The vulnerability “allowed external actors to delete, update, and create ECR Public images, layers, and tags in registries and repositories that belong to other AWS Accounts, by abusing undocumented internal ECR Public API actions”.
An attacker would be able to plant malware in such projects, and ECR would present them as legitimate, enabling software supply chain attacks.
Elastic Container Registry’s Public Gallery hosts popular projects such as NGINX, Ubuntu Linux, Amazon Linux, and HashiCorp’s Consul.
Amiga discovered seven publicly undocumented API actions, and from those worked out how to abuse the APIs.
“An adversary could do what I did and either remove or push new images which would appear as verified Registries belonging to Amazon, Canonical, and other popular companies, and providers,” she wrote.

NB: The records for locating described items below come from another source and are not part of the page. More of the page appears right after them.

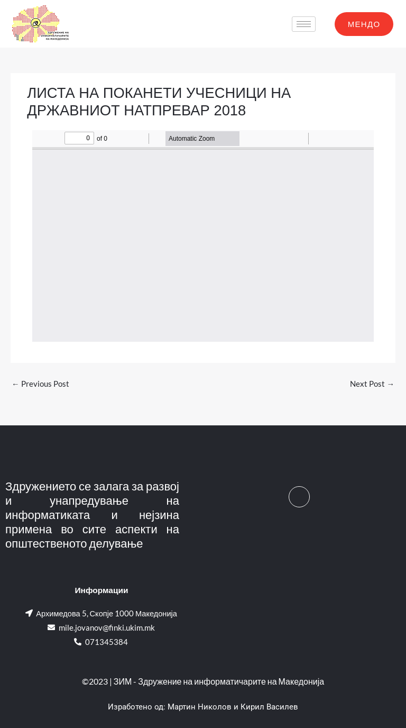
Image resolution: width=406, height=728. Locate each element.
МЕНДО (364, 24)
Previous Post (40, 383)
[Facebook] (299, 496)
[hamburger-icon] (304, 24)
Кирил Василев (269, 707)
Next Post (372, 383)
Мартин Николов (200, 707)
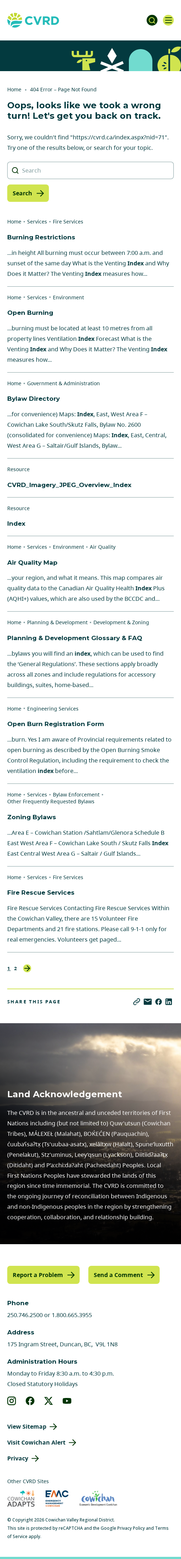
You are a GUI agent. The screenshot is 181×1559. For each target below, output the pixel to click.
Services (37, 221)
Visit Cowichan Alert (36, 1442)
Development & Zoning (121, 622)
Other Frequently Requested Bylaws (50, 801)
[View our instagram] (11, 1401)
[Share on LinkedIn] (169, 1001)
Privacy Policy (131, 1528)
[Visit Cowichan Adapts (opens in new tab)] (21, 1498)
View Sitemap (26, 1426)
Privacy (17, 1458)
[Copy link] (136, 1001)
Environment (68, 297)
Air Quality (102, 546)
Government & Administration (63, 383)
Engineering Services (53, 708)
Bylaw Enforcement (76, 794)
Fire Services (68, 221)
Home (14, 89)
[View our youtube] (67, 1401)
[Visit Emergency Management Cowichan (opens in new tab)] (57, 1498)
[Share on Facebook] (158, 1001)
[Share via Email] (147, 1002)
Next (27, 968)
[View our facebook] (30, 1401)
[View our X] (48, 1401)
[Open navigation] (168, 20)
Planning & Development (57, 622)
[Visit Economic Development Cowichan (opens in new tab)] (98, 1498)
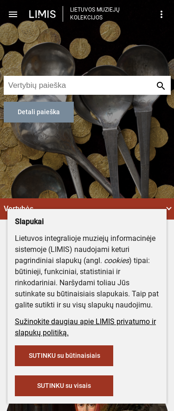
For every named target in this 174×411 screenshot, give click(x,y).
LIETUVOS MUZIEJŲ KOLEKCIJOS (95, 13)
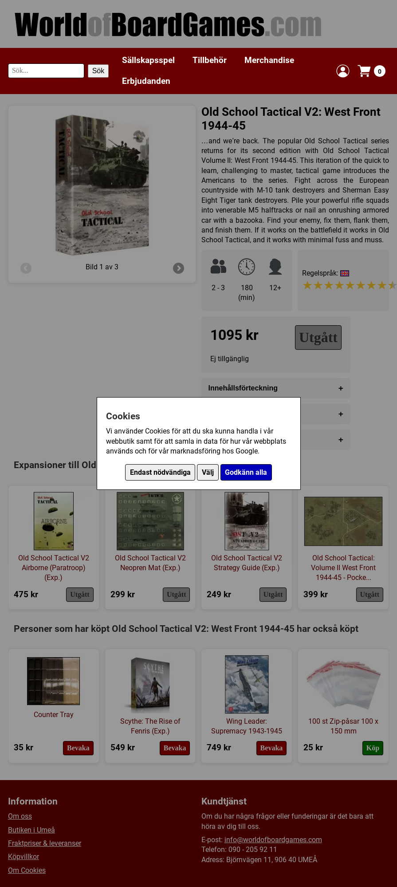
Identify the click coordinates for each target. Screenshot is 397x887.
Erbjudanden (146, 81)
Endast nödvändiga (160, 472)
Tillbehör (210, 60)
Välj (208, 472)
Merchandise (269, 60)
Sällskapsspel (148, 60)
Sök (98, 71)
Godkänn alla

She said that the extent of the risk is hard to estimate: “Just the top six most popular (by downloads) images on the ECR Public Gallery combine for around 13 billion downloads and there are several thousands more images stored on ECR Public.
“An analysis of Lightspin customers shows that 26 percent of all Kubernetes clusters have at least one Pod that pulls an image from public.ecr.aws.”
The vulnerability was patched during November.
In its advisory, AWS said: “We have conducted exhaustive analysis of all logs, we are confident our review was conclusive, and that the only activity associated with this issue was between accounts owned by the researcher.
"No other customers’ accounts were affected, and no customer action is required.”